Nixon’s Nixon (and Sonnets for an Old Century) narrowly missed Robert’s Reviews’ 10 best list in Manbites Dog’s most exciting season in years. In reviewing this magnificent production of Nixon’s Nixon, I wrote:
“Nixon’s Nixon, a 90-minute 1996 OBIE-winning play by Russell Lees, which is performed without intermission, is a timely political drama. It opened at Manbites Dog Theater on Aug. 12, just three days after the 30th anniversary of the ignominious resignation of President Richard Milhous Nixon (1913-94). Lees’ fictional behind-the-scenes look at the disgraced 37th president of the United States at the hour of his greatest vulnerability — the evening before he announced his resignation rather than face impeachment and almost certain conviction for his role in the Watergate Scandal — is a searing two-character confrontation, superbly staged Manbites Dog guest director Joseph Megel in a magnificent recreation of the Lincoln Sitting Room of the White House created by scenic and lighting designer Shannon Clark.
“In imagining an 11th-hour conversation between President Nixon (played brilliantly by Derrick Ivey) and Secretary of State Henry Kissinger (quite ably impersonated Carl Martin), Russell Lees lays open the scarred psyches of both men: Nixon, the increasingly paranoid son of a Quaker grocer, grew up in California and Kissinger, the awkward son of German immigrants fleeing Nazi oppression, grew up in New York and became of the greatest self-promoters in the whole history of the Executive Branch.
“In Nixon’s Nixon, Nixon and Kissinger meet late at night for drinks to discuss the imminent resignation of the president. As Nixon contemplates giving up his cherished presidential office and departing Washington, D.C. in disgrace, Nixon gets drunker and drunker and more and more belligerent. Kissinger, on the other hand, is the soul of calm. If Nixon is a cornered rat, verbally lashing out at his tormenters, Kissinger is a rat of another stripe. Self-absorbed and entirely self-serving, Kissinger is more concerned with potential damage to his own reputation than he is with the possibility that a paranoid president with snakes in his boots will do something stupid, such as start a war, to avoid or prolong facing the inevitable.
“With a terrific (unaccredited) makeup job, young and handsome Derrick Ivey is a dead ringer for stoop-shouldered, scowling, jowl-shaking, baggy-eyed “Tricky Dick” Nixon. Indeed, he not only looks like the former president; he sounds so much like him that he seems to be channeling Nixon’s anguish from beyond the grave. Credit voice/dialect coach Christine Morris for a superb job here.

▸ **SUPPLIED MATERIAL**

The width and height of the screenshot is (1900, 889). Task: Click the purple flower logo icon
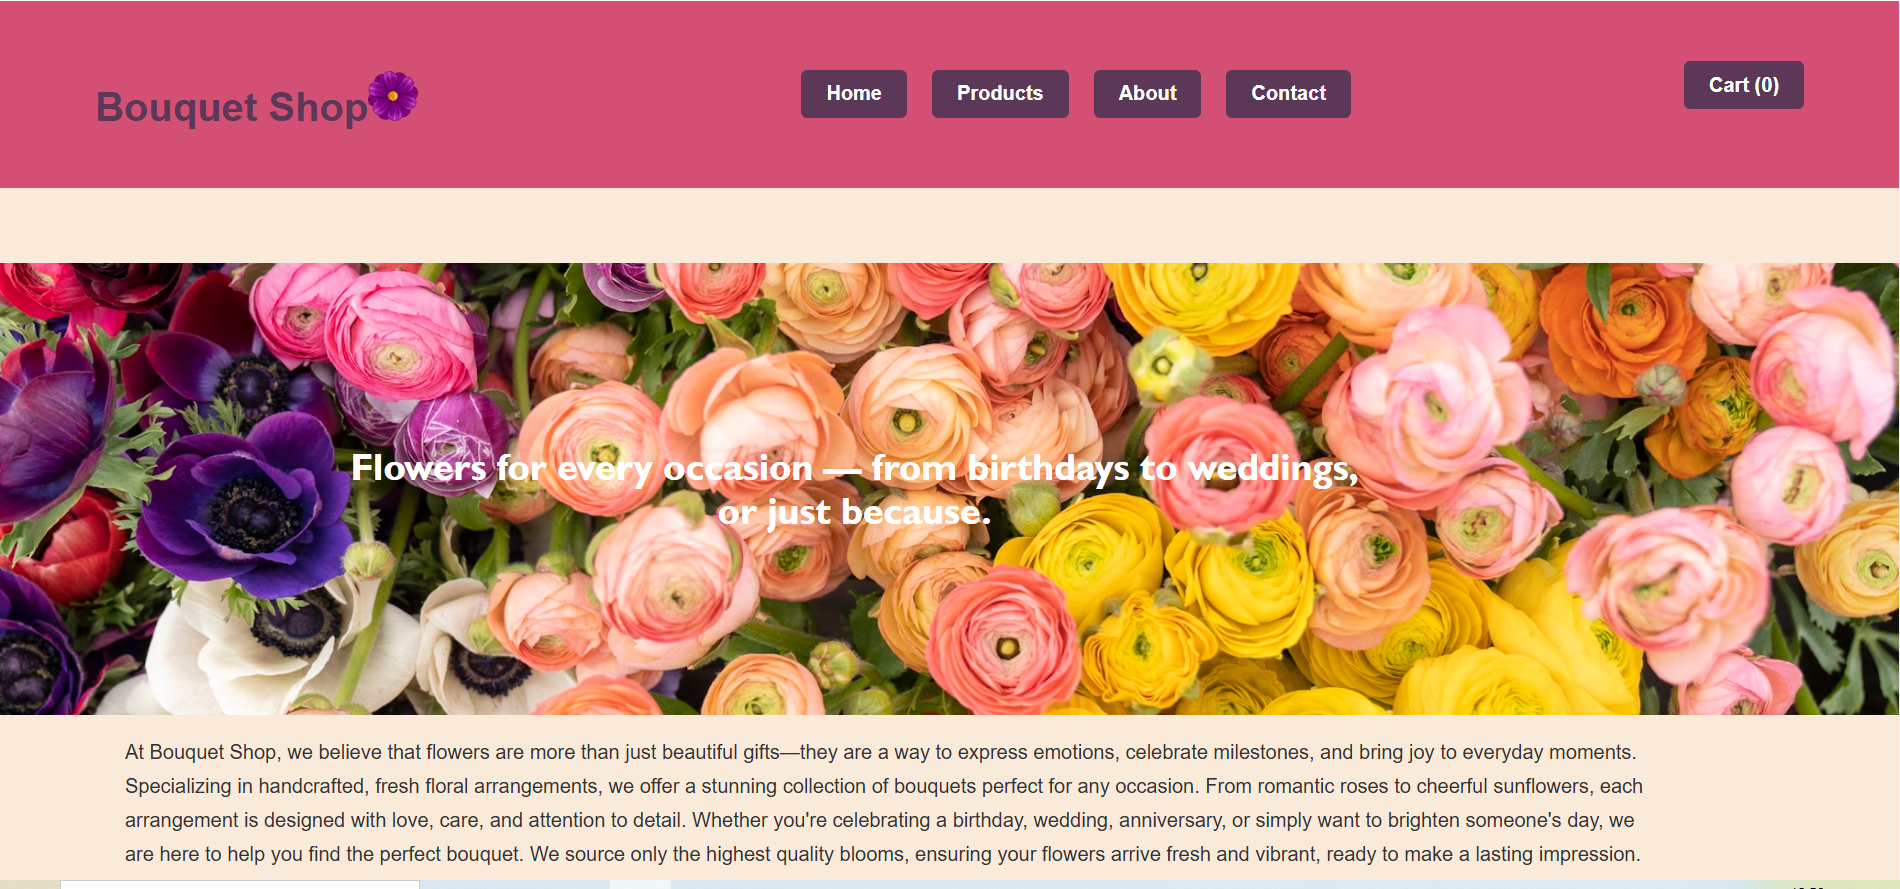coord(393,96)
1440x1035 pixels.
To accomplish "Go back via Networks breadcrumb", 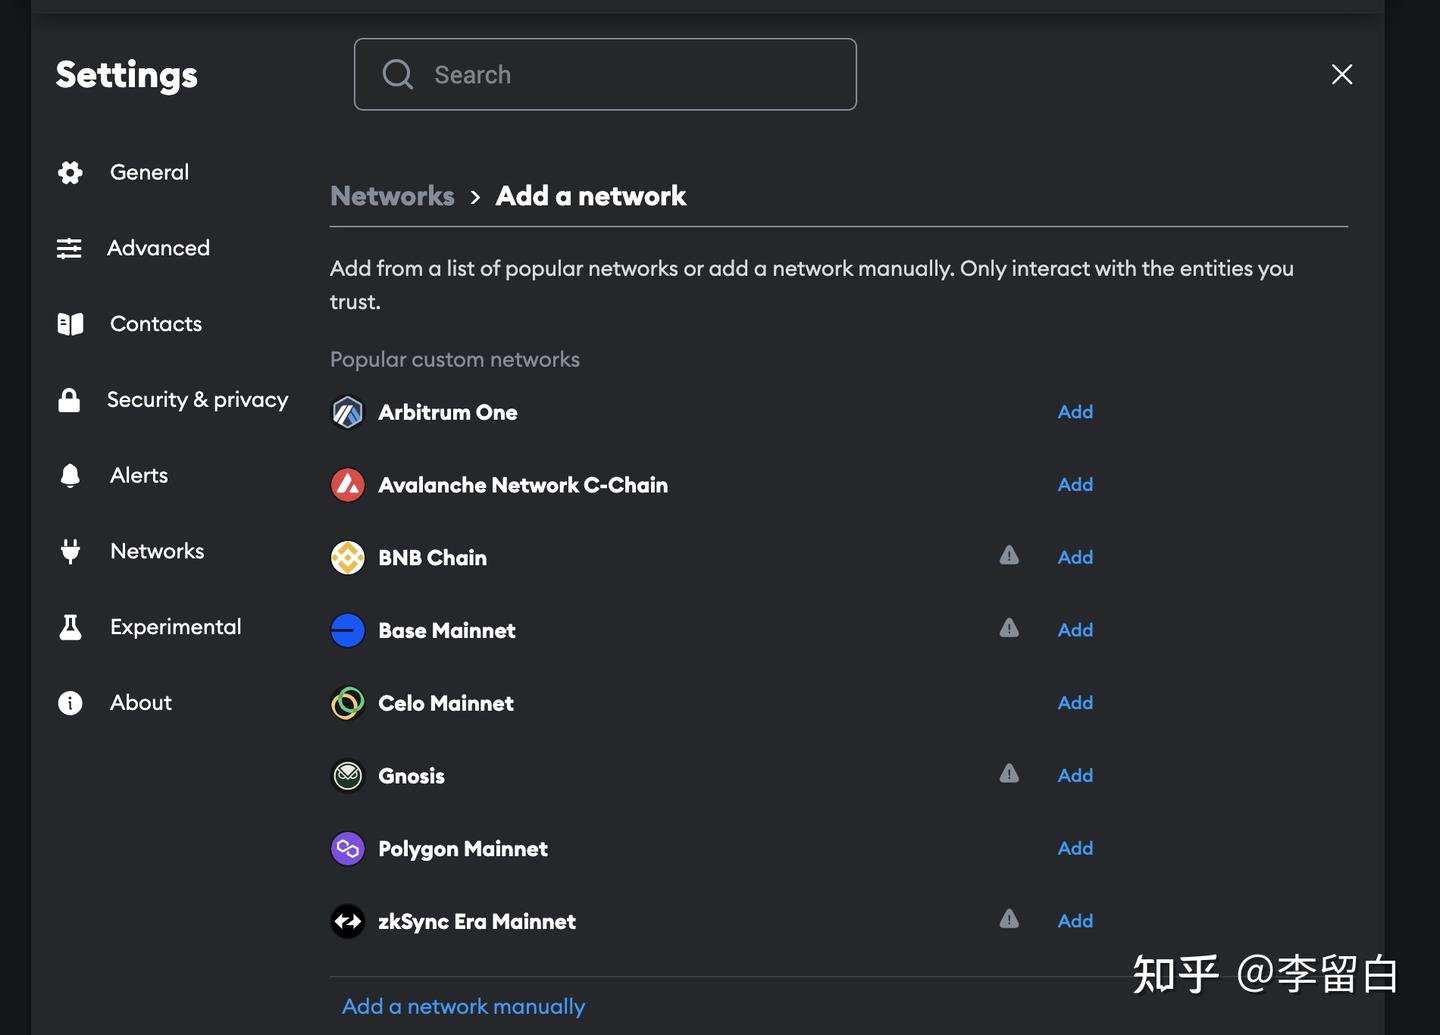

▸ **WHAT THE TASK ASKS**
Summarize the review of Nixon's Nixon in two sentences.

▸ **RESPONSE TO THIS EXERCISE**
Russell Lees' 90-minute play Nixon's Nixon, which opened at Manbites Dog Theater on Aug. 12 under guest director Joseph Megel, imagines a late-night conversation between President Nixon and Secretary of State Henry Kissinger on the evening before Nixon announced his resignation. As Nixon grows drunker and more belligerent while the self-serving Kissinger stays calm, Derrick Ivey plays Nixon brilliantly, both looking and sounding strikingly like the former president.